▶ Required action: Tally every line in the following material that has the word "computer" in it, and answer with that figure alone.

-------- Data provided --------

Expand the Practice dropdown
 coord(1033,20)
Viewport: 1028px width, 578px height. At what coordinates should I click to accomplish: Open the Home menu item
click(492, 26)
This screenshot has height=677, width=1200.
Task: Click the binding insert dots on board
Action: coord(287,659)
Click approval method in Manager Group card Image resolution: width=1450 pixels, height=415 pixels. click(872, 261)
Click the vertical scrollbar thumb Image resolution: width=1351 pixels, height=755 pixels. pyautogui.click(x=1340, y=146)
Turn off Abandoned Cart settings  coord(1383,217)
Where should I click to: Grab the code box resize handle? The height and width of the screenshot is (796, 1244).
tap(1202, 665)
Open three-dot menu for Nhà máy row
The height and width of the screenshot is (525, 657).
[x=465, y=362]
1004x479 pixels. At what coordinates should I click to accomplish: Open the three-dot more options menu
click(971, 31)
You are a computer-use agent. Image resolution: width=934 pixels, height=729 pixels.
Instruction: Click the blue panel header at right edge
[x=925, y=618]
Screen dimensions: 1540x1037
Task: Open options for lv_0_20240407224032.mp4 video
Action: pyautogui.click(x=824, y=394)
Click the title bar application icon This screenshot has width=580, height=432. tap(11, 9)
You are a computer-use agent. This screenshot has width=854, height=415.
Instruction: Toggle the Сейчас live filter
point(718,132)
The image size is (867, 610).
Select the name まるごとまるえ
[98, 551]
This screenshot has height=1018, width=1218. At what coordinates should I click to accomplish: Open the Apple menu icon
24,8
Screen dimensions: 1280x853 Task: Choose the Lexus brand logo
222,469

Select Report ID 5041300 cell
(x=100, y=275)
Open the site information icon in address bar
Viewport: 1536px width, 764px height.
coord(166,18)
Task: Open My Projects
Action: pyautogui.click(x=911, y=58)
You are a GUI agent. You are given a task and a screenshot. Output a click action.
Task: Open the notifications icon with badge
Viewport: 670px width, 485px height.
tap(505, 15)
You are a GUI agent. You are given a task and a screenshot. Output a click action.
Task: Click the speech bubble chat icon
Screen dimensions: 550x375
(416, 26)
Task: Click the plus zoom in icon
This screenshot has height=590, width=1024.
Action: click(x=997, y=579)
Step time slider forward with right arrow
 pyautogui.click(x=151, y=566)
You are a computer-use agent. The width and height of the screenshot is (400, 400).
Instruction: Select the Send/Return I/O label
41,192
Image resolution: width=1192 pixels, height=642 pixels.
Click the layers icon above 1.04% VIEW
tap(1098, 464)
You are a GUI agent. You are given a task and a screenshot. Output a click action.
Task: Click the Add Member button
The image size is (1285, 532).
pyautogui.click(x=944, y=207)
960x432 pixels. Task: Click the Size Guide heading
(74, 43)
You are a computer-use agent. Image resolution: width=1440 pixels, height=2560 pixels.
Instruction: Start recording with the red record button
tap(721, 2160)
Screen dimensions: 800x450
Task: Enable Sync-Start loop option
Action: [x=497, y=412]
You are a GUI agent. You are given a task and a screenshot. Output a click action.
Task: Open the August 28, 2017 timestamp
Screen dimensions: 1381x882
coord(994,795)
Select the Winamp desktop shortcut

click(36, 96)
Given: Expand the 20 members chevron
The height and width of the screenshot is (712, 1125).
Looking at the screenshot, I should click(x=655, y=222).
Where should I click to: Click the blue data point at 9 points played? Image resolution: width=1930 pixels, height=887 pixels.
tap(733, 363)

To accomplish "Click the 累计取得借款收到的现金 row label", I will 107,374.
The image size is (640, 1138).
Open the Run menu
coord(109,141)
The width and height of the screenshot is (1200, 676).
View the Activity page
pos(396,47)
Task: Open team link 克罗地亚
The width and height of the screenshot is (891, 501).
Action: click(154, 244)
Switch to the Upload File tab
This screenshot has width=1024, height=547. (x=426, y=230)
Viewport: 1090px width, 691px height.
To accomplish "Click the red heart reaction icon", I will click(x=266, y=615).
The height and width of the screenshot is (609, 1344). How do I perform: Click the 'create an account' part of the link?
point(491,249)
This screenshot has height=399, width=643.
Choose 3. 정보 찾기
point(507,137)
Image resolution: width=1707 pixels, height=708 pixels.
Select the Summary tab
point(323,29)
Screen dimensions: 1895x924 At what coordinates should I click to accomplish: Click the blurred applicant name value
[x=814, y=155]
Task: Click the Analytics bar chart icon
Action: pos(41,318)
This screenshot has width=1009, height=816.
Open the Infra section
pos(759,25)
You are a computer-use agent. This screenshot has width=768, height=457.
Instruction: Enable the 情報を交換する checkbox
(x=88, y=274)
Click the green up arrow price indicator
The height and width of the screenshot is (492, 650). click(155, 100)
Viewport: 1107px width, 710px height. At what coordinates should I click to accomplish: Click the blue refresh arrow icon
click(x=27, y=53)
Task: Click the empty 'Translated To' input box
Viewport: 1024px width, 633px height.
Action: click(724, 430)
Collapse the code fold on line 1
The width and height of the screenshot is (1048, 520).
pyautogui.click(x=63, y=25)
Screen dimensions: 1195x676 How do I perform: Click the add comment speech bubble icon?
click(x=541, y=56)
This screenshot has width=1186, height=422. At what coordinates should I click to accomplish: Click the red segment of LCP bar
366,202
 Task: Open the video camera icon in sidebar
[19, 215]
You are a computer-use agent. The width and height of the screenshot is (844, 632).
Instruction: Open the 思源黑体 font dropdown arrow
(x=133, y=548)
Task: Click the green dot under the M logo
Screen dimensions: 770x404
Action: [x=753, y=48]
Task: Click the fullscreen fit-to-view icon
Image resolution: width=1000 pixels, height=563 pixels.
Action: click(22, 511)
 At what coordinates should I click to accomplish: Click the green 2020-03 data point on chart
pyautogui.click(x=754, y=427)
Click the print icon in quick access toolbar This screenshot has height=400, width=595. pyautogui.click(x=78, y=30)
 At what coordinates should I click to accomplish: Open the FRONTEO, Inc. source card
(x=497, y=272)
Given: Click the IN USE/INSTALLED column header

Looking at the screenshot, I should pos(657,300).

--------

▶ Response: 6